Classification of mass data processing methods

Source: Internet
Author: User
Tags repetition

From small Lao Dahai data, find the most popular (highest frequency) of a certain data, or the first 100 of the data. In general, the data size is hundreds of G, and the memory limit is 1 g, complete the calculation.

Application Scenarios:
(1) Massive log data, extract the most visited Baidu one day the most number of that IP;
(2) The search engine will log the user every retrieval using all the search string is recorded, assuming that there are currently 10 million records (these query string is a high degree of repetition, although the total is 10 million, but if you remove the repetition, no more than 3 million.) The higher the repetition of a query string, the more users are queried for it, the more popular it is. ), please count the most popular 10 query strings, requiring no more than 1G of memory to use.
Solution: The main memory limit. If the memory is enough, then we use the sort to be OK; that memory is not enough, we will come in batches. In batches, how do you first think about the batches? Obviously the condition to be satisfied is to try to divide the same log and IP into the same file, so as to avoid multiple files that contain the same log in each other. Logically, if divided into 1000 small files, according to the hash (IP)% 1000 will be the log, and then each small file with HashMap for frequency statistics, and finally 1000 small files in the most * * (ex-*) of the log extracted, using the regular sort can.

There are 10 files, each file 1G, each line of each file is stored in the user's query, each file can be repeated query. Ask you to sort by the frequency of the query

Solution: A typical top k algorithm. Template: First with HashMap statistical frequency (or go to weight), maintenance of a K-size heap, statistics top k on the line.

Given a, b two files, each store 5 billion URLs, each URL accounted for 64 bytes, memory limit is 4G, let you find a, b file common URL?

Solution Ideas: You can estimate the size of each file is 5gx64=320g, much larger than the memory limit of 4G. So it is not possible to fully load it into memory for processing. Consider adopting a divide-and-conquer approach.
Traverse file A, hash (URL)%1000 for each URL, and then store the URL into 1000 small files (in A0,a1,..., a999) based on the obtained values. This is approximately 300M for each small file.
Traversing file B, take the same way as a to store the URL in 1000 small files (b0,b1,..., b999). After this processing, all possible identical URLs are in the corresponding small file (a0vsb0,a1vsb1,..., a999vsb999), the corresponding small file cannot have the same URL. Then we only ask for 1000 of the same URL in the small file.
When you request the same URL for each pair of small files, you can store the URL of one of the small files in Hash_set. Then traverse each URL of the other small file, see if it is in the hash_set just built, if so, then is the common URL, stored in the file can be.
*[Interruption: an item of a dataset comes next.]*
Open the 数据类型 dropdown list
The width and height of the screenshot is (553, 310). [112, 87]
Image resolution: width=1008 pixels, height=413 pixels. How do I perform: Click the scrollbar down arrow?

Find the non-repeating integer in 250 million integers, note that the memory is not enough to accommodate the 250 million integers

Scenario 1: The use of 2-bitmap (each number allocation 2bit,00 means that there is no, 01 means one time, 10 means multiple times, 11 meaningless), a total of memory 2^32 * 2 bit=1 GB of memory, but also acceptable. Then scan these 250 million integers to see the relative bitmap in the 01,01, and if the change is 00, the 10,10 remains the same. After the stroke is finished, look at the bitmap, and the corresponding bit is 01 integer output.
Scenario 2: You can also use a method similar to the 1th question to divide a small file. Then, in the small file, find the integers that are not duplicated and sort them. Then merge and take care to remove the duplicate elements.

to 4 billion non-repeating integers of unsigned int, not ordered, and then given a number, how to quickly determine whether the number is in the 4 billion number?

The bitmap method is suitable for this case, it is done by the largest element in the collection of Max to create a new array of length max+1, and then scan the original array again, encountered a few to the new array of the first position of 1, if encountered 5 to the new array of the sixth element 1, So the next time you encounter 5 want to set the new array to find the sixth element is already 1, which indicates that the data and the previous data must be duplicated. This method is at the expense of memory.
Method Summary: The memory is not enough, divide and conquer, how to divide the rule, take the hash; want to take top K, just use the heap!

Classification of mass data processing methods

Contact Us

The content source of this page is from Internet, which doesn't represent Alibaba Cloud's opinion; products and services mentioned on that page don't have any relationship with Alibaba Cloud. If the content of the page makes you feel confusing, please write us an email, we will handle the problem within 5 days after receiving your email.

If you find any instances of plagiarism from the community, please send an email to: info-contact@alibabacloud.com and provide relevant evidence. A staff member will contact you within 5 working days.

A Free Trial That Lets You Build Big!

Start building with 50+ products and up to 12 months usage for Elastic Compute Service

  • Sales Support

    1 on 1 presale consultation

  • After-Sales Support

    24/7 Technical Support 6 Free Tickets per Quarter Faster Response

  • Alibaba Cloud offers highly flexible support services tailored to meet your exact needs.